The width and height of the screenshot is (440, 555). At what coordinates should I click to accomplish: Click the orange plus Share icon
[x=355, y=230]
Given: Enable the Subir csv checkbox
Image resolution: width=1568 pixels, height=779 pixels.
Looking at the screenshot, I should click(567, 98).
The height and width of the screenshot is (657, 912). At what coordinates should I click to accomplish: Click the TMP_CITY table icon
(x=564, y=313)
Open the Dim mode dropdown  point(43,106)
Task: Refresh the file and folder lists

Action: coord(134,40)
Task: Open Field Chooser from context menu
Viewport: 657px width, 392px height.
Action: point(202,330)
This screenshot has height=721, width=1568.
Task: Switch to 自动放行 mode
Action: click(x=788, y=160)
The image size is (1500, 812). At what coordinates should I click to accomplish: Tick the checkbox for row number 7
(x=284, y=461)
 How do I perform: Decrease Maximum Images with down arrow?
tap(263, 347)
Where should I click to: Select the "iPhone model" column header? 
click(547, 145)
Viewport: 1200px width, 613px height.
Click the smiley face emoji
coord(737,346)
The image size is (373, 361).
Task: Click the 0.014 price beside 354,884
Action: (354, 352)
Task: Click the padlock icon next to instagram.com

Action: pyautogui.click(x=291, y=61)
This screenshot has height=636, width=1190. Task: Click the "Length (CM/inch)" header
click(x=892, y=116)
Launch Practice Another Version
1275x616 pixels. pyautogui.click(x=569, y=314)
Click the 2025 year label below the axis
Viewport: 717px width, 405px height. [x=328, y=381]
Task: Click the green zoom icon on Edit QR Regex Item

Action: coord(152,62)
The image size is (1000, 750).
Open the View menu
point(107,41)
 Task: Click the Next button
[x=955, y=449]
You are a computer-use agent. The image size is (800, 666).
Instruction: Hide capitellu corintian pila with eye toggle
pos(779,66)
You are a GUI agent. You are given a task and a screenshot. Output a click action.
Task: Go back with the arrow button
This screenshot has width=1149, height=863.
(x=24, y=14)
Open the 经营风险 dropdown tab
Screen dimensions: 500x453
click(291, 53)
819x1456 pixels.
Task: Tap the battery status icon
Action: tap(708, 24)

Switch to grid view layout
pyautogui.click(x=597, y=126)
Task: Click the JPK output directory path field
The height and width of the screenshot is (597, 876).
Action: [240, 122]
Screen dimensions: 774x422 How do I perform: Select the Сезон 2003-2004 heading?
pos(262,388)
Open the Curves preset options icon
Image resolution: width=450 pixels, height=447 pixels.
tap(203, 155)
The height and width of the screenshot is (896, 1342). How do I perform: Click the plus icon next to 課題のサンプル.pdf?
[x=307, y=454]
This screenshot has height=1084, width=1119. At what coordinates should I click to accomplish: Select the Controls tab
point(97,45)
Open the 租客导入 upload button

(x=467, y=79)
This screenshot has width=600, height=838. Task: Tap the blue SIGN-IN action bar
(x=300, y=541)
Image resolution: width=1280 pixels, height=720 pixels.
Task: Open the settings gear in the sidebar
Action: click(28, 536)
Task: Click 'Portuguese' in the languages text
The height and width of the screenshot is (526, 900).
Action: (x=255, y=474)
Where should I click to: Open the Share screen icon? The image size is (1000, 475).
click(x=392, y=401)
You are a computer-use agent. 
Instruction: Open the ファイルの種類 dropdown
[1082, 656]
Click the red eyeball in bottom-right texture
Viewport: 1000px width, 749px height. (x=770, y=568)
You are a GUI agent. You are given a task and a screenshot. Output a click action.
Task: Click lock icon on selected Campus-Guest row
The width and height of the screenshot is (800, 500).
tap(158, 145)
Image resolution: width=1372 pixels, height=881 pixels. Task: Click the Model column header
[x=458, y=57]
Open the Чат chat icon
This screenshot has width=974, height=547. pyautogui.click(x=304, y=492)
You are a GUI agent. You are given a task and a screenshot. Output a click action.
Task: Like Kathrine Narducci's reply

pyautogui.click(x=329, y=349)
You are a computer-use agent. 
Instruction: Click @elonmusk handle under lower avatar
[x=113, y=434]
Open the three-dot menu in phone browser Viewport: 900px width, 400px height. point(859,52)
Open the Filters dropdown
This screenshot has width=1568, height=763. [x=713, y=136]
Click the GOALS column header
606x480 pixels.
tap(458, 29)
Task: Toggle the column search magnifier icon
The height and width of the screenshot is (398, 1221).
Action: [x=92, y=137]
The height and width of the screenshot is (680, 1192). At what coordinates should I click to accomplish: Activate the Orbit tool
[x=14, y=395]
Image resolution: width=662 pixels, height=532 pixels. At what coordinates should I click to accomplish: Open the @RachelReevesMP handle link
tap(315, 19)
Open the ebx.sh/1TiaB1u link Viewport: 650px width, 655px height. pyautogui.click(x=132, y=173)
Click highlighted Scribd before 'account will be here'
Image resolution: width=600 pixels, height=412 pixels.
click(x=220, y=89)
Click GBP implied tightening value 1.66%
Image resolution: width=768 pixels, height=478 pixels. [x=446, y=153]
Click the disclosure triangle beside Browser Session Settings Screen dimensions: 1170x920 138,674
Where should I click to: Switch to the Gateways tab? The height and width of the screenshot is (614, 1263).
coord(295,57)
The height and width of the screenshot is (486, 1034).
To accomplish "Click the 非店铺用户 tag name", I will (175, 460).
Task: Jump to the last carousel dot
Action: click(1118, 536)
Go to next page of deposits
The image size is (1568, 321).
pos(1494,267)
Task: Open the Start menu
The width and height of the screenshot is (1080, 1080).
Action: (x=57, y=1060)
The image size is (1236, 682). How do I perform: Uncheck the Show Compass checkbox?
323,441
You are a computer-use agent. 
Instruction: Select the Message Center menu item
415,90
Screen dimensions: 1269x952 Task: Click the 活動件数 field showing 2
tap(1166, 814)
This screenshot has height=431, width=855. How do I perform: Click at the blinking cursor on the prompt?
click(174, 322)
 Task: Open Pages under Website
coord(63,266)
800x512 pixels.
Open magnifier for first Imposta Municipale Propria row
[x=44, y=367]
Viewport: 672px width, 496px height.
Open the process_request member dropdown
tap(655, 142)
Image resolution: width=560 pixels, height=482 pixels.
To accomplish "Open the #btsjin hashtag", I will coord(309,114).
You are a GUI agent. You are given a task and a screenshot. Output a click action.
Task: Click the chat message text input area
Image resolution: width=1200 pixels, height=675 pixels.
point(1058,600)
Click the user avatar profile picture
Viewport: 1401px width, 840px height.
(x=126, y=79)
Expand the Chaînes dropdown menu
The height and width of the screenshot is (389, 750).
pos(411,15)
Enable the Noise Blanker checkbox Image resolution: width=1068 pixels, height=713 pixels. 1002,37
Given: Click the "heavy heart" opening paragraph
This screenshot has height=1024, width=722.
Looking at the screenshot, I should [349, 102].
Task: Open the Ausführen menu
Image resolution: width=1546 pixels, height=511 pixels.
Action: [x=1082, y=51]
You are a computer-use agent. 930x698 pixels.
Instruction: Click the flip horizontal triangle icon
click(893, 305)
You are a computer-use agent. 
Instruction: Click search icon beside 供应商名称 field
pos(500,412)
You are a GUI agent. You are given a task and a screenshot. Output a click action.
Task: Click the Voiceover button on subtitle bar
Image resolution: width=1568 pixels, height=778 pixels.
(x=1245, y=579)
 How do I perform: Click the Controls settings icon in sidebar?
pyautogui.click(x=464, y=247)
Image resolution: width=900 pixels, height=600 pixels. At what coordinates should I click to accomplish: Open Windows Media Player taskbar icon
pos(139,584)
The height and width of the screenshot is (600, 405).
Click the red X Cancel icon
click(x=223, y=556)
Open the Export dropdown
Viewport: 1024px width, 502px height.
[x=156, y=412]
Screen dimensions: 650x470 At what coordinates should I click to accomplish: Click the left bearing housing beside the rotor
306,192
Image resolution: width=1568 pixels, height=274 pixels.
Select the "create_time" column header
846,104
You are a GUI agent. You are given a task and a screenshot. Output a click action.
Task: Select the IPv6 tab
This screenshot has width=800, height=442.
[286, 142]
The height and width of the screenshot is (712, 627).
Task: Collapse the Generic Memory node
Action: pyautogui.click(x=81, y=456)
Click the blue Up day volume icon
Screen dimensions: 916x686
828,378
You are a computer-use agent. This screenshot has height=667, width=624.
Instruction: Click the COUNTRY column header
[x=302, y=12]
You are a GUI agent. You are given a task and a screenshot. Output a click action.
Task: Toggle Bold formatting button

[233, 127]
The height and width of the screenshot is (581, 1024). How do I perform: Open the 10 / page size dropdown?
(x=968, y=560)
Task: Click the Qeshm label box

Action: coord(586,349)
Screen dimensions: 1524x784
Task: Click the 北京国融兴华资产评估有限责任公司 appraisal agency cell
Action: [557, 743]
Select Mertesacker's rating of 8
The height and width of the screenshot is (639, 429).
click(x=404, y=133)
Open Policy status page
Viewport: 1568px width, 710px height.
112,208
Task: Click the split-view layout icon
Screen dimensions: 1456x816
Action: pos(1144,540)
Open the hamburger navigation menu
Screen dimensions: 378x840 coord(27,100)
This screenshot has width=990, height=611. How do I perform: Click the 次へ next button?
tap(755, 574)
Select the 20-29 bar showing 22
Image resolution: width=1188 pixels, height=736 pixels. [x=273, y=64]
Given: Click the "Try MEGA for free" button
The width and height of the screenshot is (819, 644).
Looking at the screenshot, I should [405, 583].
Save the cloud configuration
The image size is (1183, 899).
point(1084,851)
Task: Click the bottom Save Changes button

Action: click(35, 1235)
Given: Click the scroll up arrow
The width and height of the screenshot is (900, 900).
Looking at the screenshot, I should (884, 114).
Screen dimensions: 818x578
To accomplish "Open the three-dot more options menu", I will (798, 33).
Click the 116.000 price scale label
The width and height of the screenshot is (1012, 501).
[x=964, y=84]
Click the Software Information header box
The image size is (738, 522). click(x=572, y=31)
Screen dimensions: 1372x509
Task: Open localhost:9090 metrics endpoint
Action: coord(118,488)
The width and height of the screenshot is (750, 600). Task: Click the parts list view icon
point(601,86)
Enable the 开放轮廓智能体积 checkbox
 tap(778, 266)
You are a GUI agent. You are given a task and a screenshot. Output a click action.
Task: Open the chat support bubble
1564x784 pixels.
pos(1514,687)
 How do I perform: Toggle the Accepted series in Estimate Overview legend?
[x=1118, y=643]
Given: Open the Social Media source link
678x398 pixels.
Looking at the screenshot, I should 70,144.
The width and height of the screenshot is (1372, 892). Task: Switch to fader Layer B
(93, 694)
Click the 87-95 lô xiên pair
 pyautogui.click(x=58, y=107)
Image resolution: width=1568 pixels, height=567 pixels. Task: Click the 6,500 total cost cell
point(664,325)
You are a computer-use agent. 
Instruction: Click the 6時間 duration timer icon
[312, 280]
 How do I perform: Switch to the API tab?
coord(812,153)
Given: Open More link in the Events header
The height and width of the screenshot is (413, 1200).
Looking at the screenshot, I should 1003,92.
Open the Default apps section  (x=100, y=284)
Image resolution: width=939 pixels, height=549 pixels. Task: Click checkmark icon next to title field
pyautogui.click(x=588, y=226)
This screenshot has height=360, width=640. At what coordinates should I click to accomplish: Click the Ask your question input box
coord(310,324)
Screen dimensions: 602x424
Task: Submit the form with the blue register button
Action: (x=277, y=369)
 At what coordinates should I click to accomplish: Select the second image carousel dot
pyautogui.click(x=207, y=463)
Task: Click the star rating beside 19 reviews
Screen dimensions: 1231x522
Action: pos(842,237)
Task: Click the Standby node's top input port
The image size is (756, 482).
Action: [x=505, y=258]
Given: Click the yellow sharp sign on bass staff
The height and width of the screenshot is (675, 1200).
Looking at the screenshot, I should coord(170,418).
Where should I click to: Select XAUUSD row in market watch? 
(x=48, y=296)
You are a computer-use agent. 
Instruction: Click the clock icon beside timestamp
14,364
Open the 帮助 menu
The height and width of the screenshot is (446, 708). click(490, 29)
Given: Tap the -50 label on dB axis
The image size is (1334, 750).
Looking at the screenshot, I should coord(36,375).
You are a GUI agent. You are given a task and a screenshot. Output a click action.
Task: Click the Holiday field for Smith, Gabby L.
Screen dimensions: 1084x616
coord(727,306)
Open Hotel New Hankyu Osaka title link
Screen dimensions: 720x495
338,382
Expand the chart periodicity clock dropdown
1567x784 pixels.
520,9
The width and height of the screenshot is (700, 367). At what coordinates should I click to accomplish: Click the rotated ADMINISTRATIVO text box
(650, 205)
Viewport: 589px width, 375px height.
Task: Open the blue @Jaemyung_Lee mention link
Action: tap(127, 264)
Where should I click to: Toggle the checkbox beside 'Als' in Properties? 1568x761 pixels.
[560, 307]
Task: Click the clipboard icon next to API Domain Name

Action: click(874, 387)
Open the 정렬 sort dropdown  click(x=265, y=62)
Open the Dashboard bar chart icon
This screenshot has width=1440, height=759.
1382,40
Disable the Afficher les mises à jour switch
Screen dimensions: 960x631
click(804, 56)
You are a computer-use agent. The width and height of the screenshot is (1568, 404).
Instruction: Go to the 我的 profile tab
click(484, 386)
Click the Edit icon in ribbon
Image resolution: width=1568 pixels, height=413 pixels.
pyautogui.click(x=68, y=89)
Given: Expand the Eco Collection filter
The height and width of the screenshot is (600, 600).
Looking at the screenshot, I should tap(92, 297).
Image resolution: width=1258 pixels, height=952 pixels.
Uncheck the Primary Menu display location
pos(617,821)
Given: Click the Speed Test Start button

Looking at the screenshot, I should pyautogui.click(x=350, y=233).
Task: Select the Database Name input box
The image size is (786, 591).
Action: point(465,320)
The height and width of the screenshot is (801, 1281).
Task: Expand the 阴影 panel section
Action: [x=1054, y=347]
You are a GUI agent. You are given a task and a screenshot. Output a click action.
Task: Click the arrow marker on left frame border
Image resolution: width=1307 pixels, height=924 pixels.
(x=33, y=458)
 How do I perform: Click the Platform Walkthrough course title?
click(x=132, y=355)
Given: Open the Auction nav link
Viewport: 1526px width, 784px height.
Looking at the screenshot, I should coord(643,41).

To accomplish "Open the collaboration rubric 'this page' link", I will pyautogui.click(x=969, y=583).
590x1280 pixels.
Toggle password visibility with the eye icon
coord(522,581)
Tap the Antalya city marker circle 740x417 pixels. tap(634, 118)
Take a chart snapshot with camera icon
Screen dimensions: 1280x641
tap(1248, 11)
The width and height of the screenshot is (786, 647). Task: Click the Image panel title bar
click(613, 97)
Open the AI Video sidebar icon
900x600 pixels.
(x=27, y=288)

= = =

# Task requirements:
Set down exactly the lines beginning at the one that holds "Task: Select the Database Name input box" and ending with the last line of the data.

# Exercise answer:
Task: Select the Database Name input box
The image size is (786, 591).
Action: point(465,320)
The height and width of the screenshot is (801, 1281).
Task: Expand the 阴影 panel section
Action: [x=1054, y=347]
You are a GUI agent. You are given a task and a screenshot. Output a click action.
Task: Click the arrow marker on left frame border
Image resolution: width=1307 pixels, height=924 pixels.
(x=33, y=458)
 How do I perform: Click the Platform Walkthrough course title?
click(x=132, y=355)
Given: Open the Auction nav link
Viewport: 1526px width, 784px height.
Looking at the screenshot, I should coord(643,41).

To accomplish "Open the collaboration rubric 'this page' link", I will pyautogui.click(x=969, y=583).
590x1280 pixels.
Toggle password visibility with the eye icon
coord(522,581)
Tap the Antalya city marker circle 740x417 pixels. tap(634, 118)
Take a chart snapshot with camera icon
Screen dimensions: 1280x641
tap(1248, 11)
The width and height of the screenshot is (786, 647). Task: Click the Image panel title bar
click(613, 97)
Open the AI Video sidebar icon
900x600 pixels.
(x=27, y=288)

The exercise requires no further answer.